Records:
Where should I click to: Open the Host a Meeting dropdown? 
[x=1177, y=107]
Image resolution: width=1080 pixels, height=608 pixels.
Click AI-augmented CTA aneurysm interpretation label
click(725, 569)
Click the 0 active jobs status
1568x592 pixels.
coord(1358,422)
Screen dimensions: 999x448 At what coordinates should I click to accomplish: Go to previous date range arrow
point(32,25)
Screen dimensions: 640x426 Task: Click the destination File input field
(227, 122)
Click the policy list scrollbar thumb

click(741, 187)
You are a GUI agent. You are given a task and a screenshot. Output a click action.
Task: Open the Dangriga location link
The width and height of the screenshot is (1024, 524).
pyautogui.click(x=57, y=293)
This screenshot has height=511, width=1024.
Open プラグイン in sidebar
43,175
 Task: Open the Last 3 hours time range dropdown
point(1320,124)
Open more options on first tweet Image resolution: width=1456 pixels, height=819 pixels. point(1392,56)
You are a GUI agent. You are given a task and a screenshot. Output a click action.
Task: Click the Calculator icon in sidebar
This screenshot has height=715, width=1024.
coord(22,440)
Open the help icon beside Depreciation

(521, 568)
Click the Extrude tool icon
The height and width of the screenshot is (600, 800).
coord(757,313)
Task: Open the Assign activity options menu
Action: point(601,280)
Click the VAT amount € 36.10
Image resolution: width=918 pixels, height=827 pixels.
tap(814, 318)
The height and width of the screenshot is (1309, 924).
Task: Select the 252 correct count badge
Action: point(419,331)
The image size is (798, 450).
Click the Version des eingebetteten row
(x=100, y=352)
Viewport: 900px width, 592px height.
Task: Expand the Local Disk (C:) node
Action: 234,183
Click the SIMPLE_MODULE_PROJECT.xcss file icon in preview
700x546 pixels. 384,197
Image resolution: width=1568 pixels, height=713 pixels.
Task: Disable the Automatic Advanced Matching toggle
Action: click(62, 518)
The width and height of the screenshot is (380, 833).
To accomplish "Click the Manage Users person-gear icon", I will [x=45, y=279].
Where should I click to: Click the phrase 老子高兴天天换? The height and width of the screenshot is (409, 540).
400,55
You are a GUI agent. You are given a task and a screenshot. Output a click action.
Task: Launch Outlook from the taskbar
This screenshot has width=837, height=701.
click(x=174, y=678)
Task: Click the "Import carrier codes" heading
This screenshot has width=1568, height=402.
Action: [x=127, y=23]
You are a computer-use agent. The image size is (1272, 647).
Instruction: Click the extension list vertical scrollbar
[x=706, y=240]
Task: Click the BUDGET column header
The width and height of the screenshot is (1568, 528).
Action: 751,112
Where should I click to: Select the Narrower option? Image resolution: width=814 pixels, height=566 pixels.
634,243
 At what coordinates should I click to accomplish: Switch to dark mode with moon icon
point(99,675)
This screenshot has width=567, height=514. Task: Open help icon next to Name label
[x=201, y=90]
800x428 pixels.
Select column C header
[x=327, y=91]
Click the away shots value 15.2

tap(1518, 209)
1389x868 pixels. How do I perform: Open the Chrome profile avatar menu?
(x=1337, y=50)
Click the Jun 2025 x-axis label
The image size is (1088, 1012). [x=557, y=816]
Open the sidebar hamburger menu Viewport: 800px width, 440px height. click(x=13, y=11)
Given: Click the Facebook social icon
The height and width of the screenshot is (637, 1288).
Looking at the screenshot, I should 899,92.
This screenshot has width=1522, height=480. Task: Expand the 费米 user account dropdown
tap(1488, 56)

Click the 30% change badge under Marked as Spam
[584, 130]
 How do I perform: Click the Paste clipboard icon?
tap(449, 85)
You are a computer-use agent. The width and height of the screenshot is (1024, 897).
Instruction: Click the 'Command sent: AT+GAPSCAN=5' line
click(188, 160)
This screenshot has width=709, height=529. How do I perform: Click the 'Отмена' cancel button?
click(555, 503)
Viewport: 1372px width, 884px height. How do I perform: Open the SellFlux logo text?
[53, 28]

Exercise objective:
Output the lines from the one with "You are a computer-use agent. The width" to the final line of the entries above, exactly as they stand, please, and nothing else.

Written reply:
You are a computer-use agent. The width and height of the screenshot is (1024, 897).
Instruction: Click the 'Command sent: AT+GAPSCAN=5' line
click(188, 160)
This screenshot has width=709, height=529. How do I perform: Click the 'Отмена' cancel button?
click(555, 503)
Viewport: 1372px width, 884px height. How do I perform: Open the SellFlux logo text?
[53, 28]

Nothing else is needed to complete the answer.